Theoretical and Practical Implications
By introducing outcome-based process verification over summarized solution paths, OPV dramatically reduces human annotation cost and verification complexity without sacrificing the granularity required for reliable intermediate checking. This hybrid strategy circumvents limitations of both OVs and PVs: it neither over-relies on correct end results nor becomes trapped by the annotation bottleneck of exhaustive step-level supervision.
Practically, OPV supports both data curation (removing process-invalid synthetic training examples) and collaborative inference-time reasoning (selection of validated chains from sampled generations), unlocking new avenues for scalable, trustworthy LLM deployment in mathematical, scientific, and general multi-step reasoning domains.

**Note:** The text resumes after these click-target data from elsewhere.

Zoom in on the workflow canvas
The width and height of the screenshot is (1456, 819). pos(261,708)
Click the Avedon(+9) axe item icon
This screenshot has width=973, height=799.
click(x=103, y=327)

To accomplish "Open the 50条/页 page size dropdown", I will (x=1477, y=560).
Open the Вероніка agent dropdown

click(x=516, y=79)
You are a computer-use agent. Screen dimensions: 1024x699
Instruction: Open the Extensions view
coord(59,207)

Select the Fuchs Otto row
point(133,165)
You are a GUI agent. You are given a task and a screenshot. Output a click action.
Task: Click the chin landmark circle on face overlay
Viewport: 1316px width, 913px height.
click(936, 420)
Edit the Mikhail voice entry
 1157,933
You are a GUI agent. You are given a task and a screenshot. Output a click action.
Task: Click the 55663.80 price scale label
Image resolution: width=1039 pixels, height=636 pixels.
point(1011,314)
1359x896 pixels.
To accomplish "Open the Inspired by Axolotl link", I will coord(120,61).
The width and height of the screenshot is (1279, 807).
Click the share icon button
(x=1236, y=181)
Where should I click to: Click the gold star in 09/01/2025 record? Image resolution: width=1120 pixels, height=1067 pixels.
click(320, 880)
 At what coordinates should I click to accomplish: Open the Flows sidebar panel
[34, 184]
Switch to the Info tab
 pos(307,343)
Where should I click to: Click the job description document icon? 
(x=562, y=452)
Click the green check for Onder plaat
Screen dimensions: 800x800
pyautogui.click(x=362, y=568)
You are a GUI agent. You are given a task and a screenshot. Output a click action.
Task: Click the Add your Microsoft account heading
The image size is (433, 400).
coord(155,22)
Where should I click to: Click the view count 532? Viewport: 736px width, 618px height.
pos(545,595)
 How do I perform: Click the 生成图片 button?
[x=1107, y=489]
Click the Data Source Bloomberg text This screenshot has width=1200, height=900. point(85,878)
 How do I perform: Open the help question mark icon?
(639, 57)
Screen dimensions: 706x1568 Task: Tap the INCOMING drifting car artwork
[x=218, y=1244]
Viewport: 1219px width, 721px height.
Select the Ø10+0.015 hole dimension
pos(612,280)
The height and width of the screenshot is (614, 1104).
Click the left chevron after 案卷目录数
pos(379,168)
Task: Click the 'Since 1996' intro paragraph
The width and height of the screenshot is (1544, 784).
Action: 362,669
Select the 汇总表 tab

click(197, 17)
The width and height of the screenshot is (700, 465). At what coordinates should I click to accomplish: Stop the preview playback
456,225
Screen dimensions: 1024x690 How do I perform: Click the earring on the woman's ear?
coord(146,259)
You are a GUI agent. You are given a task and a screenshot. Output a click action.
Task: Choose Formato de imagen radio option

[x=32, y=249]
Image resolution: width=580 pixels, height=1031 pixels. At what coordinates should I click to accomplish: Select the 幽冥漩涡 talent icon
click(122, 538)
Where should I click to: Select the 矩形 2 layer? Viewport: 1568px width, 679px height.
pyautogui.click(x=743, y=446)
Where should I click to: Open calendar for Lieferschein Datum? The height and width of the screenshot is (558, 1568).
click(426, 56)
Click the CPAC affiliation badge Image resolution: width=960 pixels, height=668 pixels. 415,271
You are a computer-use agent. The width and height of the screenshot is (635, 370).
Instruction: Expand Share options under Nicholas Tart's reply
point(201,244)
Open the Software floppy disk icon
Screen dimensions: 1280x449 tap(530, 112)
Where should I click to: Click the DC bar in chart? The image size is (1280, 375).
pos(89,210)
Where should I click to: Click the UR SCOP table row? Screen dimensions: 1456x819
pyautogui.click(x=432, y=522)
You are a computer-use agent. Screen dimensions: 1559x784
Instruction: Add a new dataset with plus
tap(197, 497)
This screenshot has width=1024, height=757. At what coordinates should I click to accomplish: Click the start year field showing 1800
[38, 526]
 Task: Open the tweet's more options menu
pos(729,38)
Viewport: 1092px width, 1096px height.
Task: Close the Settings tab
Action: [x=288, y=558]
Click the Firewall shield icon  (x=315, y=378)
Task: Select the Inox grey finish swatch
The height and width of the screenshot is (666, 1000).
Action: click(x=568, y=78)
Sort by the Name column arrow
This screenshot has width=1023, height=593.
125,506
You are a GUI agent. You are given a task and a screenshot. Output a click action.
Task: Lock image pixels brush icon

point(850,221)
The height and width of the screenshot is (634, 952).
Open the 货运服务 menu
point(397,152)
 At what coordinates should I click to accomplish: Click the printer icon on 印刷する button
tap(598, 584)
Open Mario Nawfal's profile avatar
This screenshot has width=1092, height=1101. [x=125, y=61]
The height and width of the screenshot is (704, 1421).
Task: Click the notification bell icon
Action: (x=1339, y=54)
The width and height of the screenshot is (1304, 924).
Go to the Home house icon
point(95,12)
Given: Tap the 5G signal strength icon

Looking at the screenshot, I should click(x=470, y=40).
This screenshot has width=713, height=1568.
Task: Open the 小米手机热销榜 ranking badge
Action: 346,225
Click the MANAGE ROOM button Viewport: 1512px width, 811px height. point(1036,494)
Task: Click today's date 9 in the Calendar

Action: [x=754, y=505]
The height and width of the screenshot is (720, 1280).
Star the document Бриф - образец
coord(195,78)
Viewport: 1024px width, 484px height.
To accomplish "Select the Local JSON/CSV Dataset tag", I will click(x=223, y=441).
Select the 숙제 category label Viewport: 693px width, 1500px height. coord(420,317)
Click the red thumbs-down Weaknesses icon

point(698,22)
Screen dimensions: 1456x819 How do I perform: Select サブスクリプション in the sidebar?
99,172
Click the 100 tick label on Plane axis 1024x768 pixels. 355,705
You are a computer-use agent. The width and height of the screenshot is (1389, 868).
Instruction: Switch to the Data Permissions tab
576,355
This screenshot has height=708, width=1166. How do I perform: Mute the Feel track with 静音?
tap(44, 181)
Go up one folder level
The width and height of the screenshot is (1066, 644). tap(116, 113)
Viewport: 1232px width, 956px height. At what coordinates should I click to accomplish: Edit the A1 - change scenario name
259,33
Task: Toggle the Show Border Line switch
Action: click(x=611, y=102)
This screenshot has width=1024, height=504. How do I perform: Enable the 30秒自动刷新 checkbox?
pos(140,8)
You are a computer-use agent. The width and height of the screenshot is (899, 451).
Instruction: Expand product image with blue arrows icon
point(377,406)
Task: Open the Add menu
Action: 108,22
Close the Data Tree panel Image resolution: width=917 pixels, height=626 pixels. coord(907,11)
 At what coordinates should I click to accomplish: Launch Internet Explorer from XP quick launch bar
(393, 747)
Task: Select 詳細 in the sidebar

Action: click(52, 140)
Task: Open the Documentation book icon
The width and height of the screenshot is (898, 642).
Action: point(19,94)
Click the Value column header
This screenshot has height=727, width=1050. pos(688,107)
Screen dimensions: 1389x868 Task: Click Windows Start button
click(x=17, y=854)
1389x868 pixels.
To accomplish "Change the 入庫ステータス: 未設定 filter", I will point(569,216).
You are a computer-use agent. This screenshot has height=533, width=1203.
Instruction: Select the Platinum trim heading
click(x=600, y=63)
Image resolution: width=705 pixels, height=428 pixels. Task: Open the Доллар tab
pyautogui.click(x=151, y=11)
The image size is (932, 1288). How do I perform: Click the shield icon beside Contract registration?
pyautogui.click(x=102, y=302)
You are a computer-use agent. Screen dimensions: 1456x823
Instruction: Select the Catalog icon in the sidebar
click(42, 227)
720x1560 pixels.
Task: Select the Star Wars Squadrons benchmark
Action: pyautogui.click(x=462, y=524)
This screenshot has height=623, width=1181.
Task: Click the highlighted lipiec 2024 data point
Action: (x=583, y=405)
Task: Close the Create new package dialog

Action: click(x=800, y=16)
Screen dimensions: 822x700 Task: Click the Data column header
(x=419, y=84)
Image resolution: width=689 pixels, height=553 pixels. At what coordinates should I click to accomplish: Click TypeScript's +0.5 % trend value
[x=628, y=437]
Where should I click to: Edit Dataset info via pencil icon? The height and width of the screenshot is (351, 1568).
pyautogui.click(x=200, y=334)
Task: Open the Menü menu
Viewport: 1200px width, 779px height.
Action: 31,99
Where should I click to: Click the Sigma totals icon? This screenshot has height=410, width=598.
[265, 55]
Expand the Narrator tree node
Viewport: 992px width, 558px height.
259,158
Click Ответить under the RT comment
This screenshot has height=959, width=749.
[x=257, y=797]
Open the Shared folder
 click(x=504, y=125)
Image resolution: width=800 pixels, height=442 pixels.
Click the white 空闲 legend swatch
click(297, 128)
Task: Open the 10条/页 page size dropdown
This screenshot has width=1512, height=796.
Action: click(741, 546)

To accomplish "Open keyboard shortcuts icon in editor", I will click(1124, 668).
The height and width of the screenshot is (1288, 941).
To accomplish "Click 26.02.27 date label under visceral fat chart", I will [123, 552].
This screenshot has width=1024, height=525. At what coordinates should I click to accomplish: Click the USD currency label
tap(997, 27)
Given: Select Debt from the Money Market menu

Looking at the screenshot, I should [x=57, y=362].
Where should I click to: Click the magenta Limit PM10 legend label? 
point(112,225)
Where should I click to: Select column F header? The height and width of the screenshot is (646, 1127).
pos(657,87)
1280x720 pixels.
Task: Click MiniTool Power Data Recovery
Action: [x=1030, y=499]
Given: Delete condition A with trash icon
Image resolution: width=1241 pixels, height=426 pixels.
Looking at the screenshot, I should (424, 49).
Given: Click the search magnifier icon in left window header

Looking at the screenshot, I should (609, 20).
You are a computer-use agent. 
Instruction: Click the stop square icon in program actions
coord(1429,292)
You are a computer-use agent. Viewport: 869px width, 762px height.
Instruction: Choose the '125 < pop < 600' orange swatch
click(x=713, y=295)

Theoretically, outcome-based stepwise verification establishes a framework where the trainability and evaluation of LLMs can exploit aligned supervision at non-terminal solution positions, advancing the study of process reward modeling. The iterative active learning scheme further catalyzes research on effective annotation allocation and scalable reward model construction under fixed budgets.
Limitations and Future Directions
Some limitations persist. OPV's performance can be bounded by the quality of summarization: poor summaries with omitted steps can yield misjudgments. Additionally, the approach's efficacy in proof-heavy or highly non-linear domains may warrant further exploration, as the definition of "key steps" becomes less clear.
Looking forward, integrating differentiable summarization into the verification loop, aligning process reward signals to hierarchical (not merely linear) solution graphs, and extending OPV-like verifiers to non-mathematical domains (e.g., scientific discovery, program synthesis) are natural continuations. Further, automating the expert annotation protocol, including adversarial rounds or LLM-in-the-loop labeling, could facilitate even more scalable dataset expansion.
Conclusion
The Outcome-based Process Verifier (OPV) proposes a highly efficient and scalable paradigm for the verification of long chains of reasoning produced by LLMs. Through solution summarization, targeted expert annotation, and hybrid RL/rejection fine-tuning, OPV achieves strong empirical results and generalizes across problem types and domains. Its framework resolves the annotation-precision dichotomy that hindered prior verifiers and is immediately impactful for both reasoning benchmark construction and trustworthy model deployment. This work substantiates the principle of verifying minimally sufficient rationales for long-form reasoning and positions OPV as a scalable methodological blueprint for future research on process-level oversight in advanced AI systems.